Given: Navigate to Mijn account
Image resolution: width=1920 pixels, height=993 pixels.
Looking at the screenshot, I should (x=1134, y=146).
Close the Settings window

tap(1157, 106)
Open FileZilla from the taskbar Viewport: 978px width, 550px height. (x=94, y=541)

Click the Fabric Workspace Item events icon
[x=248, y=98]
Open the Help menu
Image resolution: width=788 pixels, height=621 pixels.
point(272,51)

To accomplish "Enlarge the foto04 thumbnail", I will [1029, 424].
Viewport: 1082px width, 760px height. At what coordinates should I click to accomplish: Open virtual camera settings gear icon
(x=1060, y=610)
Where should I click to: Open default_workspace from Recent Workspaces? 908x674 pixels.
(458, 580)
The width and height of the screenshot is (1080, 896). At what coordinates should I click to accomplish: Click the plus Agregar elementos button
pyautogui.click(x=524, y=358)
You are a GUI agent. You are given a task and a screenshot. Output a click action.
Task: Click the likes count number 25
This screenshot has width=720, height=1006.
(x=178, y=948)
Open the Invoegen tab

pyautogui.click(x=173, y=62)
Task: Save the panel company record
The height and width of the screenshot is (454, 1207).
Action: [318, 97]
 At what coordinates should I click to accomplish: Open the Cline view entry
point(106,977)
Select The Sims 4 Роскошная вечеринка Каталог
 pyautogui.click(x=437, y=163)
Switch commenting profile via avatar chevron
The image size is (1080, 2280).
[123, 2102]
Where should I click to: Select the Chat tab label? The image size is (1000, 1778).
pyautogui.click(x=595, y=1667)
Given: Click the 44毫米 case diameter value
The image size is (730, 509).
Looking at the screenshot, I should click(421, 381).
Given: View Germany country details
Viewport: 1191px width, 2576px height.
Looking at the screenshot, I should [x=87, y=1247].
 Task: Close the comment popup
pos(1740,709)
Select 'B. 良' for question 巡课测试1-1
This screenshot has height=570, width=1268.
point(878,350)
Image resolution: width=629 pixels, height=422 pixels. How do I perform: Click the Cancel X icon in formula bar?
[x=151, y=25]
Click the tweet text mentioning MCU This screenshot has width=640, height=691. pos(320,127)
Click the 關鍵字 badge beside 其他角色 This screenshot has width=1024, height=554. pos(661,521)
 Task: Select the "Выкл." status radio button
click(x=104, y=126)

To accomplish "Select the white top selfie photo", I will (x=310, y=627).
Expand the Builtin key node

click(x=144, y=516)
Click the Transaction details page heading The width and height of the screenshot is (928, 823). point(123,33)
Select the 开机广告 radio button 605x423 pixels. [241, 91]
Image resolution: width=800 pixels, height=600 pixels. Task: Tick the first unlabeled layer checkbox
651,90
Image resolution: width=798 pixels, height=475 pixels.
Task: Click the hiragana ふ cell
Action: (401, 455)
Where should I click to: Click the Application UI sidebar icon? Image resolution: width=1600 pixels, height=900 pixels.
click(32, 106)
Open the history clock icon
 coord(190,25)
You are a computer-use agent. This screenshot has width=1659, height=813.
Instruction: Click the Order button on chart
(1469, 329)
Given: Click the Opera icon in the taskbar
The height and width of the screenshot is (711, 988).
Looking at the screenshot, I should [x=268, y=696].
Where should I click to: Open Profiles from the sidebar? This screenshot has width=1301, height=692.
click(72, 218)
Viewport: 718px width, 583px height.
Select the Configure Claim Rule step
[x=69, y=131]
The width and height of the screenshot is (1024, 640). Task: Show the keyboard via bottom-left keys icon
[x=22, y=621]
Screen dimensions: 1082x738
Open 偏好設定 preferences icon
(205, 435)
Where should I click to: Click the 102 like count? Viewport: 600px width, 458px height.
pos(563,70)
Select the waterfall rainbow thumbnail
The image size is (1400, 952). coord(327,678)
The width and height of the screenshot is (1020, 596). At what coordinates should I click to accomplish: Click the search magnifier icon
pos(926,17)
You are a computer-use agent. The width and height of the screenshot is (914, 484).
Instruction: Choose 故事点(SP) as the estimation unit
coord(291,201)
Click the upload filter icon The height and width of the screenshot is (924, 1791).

> _REQUIREMENT_:
Copy each line of the data above without altering a single character.

> _RESPONSE BOX_:
Given: Navigate to Mijn account
Image resolution: width=1920 pixels, height=993 pixels.
Looking at the screenshot, I should (x=1134, y=146).
Close the Settings window

tap(1157, 106)
Open FileZilla from the taskbar Viewport: 978px width, 550px height. (x=94, y=541)

Click the Fabric Workspace Item events icon
[x=248, y=98]
Open the Help menu
Image resolution: width=788 pixels, height=621 pixels.
point(272,51)

To accomplish "Enlarge the foto04 thumbnail", I will [1029, 424].
Viewport: 1082px width, 760px height. At what coordinates should I click to accomplish: Open virtual camera settings gear icon
(x=1060, y=610)
Where should I click to: Open default_workspace from Recent Workspaces? 908x674 pixels.
(458, 580)
The width and height of the screenshot is (1080, 896). At what coordinates should I click to accomplish: Click the plus Agregar elementos button
pyautogui.click(x=524, y=358)
You are a GUI agent. You are given a task and a screenshot. Output a click action.
Task: Click the likes count number 25
This screenshot has width=720, height=1006.
(x=178, y=948)
Open the Invoegen tab

pyautogui.click(x=173, y=62)
Task: Save the panel company record
The height and width of the screenshot is (454, 1207).
Action: [318, 97]
 At what coordinates should I click to accomplish: Open the Cline view entry
point(106,977)
Select The Sims 4 Роскошная вечеринка Каталог
 pyautogui.click(x=437, y=163)
Switch commenting profile via avatar chevron
The image size is (1080, 2280).
[123, 2102]
Where should I click to: Select the Chat tab label? The image size is (1000, 1778).
pyautogui.click(x=595, y=1667)
Given: Click the 44毫米 case diameter value
The image size is (730, 509).
Looking at the screenshot, I should click(421, 381).
Given: View Germany country details
Viewport: 1191px width, 2576px height.
Looking at the screenshot, I should [x=87, y=1247].
 Task: Close the comment popup
pos(1740,709)
Select 'B. 良' for question 巡课测试1-1
This screenshot has height=570, width=1268.
point(878,350)
Image resolution: width=629 pixels, height=422 pixels. How do I perform: Click the Cancel X icon in formula bar?
[x=151, y=25]
Click the tweet text mentioning MCU This screenshot has width=640, height=691. pos(320,127)
Click the 關鍵字 badge beside 其他角色 This screenshot has width=1024, height=554. pos(661,521)
 Task: Select the "Выкл." status radio button
click(x=104, y=126)

To accomplish "Select the white top selfie photo", I will (x=310, y=627).
Expand the Builtin key node

click(x=144, y=516)
Click the Transaction details page heading The width and height of the screenshot is (928, 823). point(123,33)
Select the 开机广告 radio button 605x423 pixels. [241, 91]
Image resolution: width=800 pixels, height=600 pixels. Task: Tick the first unlabeled layer checkbox
651,90
Image resolution: width=798 pixels, height=475 pixels.
Task: Click the hiragana ふ cell
Action: (401, 455)
Where should I click to: Click the Application UI sidebar icon? Image resolution: width=1600 pixels, height=900 pixels.
click(32, 106)
Open the history clock icon
 coord(190,25)
You are a computer-use agent. This screenshot has width=1659, height=813.
Instruction: Click the Order button on chart
(1469, 329)
Given: Click the Opera icon in the taskbar
The height and width of the screenshot is (711, 988).
Looking at the screenshot, I should [x=268, y=696].
Where should I click to: Open Profiles from the sidebar? This screenshot has width=1301, height=692.
click(72, 218)
Viewport: 718px width, 583px height.
Select the Configure Claim Rule step
[x=69, y=131]
The width and height of the screenshot is (1024, 640). Task: Show the keyboard via bottom-left keys icon
[x=22, y=621]
Screen dimensions: 1082x738
Open 偏好設定 preferences icon
(205, 435)
Where should I click to: Click the 102 like count? Viewport: 600px width, 458px height.
pos(563,70)
Select the waterfall rainbow thumbnail
The image size is (1400, 952). coord(327,678)
The width and height of the screenshot is (1020, 596). At what coordinates should I click to accomplish: Click the search magnifier icon
pos(926,17)
You are a computer-use agent. The width and height of the screenshot is (914, 484).
Instruction: Choose 故事点(SP) as the estimation unit
coord(291,201)
Click the upload filter icon The height and width of the screenshot is (924, 1791).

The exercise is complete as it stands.